- Opening Delimiter -
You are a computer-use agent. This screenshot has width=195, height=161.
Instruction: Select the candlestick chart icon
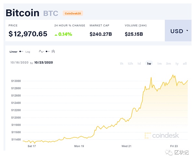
- Closing Delimiter -
- Opening Delimiter -
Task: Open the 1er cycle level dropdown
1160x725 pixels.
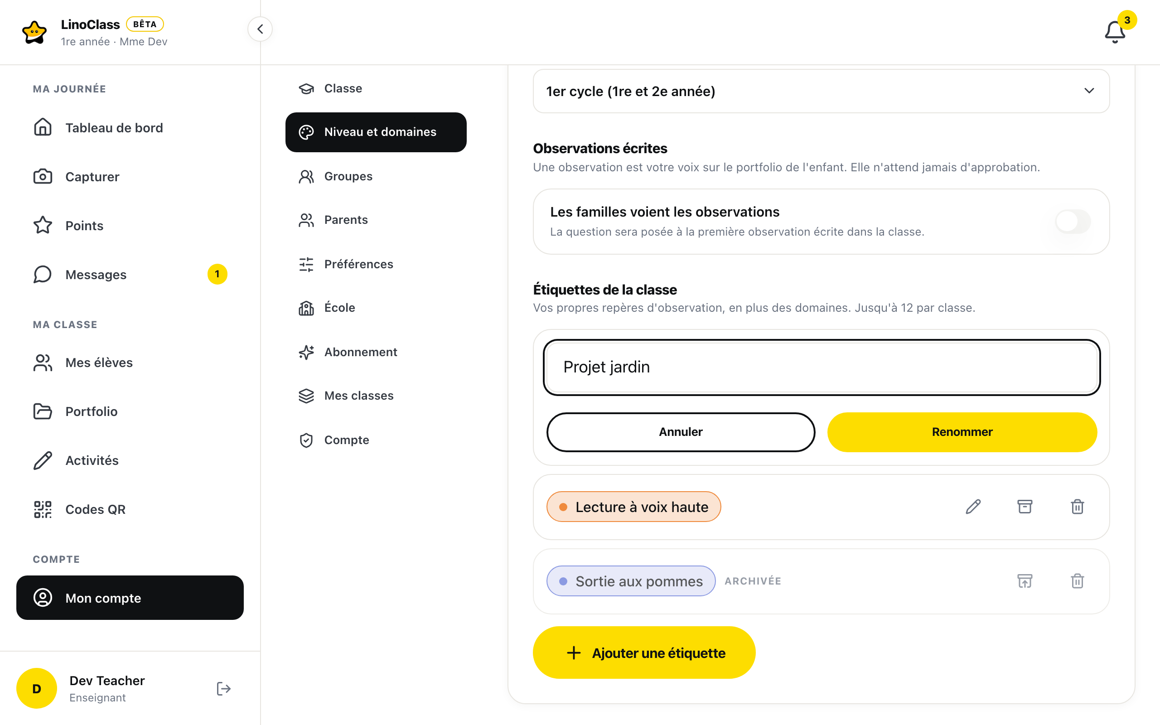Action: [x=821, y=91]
- Closing Delimiter -
- Opening Delimiter -
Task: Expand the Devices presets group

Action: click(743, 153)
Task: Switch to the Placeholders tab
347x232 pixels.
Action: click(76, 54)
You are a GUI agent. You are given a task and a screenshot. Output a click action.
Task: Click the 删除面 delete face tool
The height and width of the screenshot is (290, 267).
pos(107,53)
- Closing Delimiter -
— WHAT IS BEING ASKED —
Please reproduce, exactly as they appear above, the lines from the line containing "You are a computer-use" up to and including the line containing "Instruction: Select the".

— RESULT OF THIS EXERCISE —
You are a computer-use agent. This screenshot has width=195, height=161.
Instruction: Select the candlestick chart icon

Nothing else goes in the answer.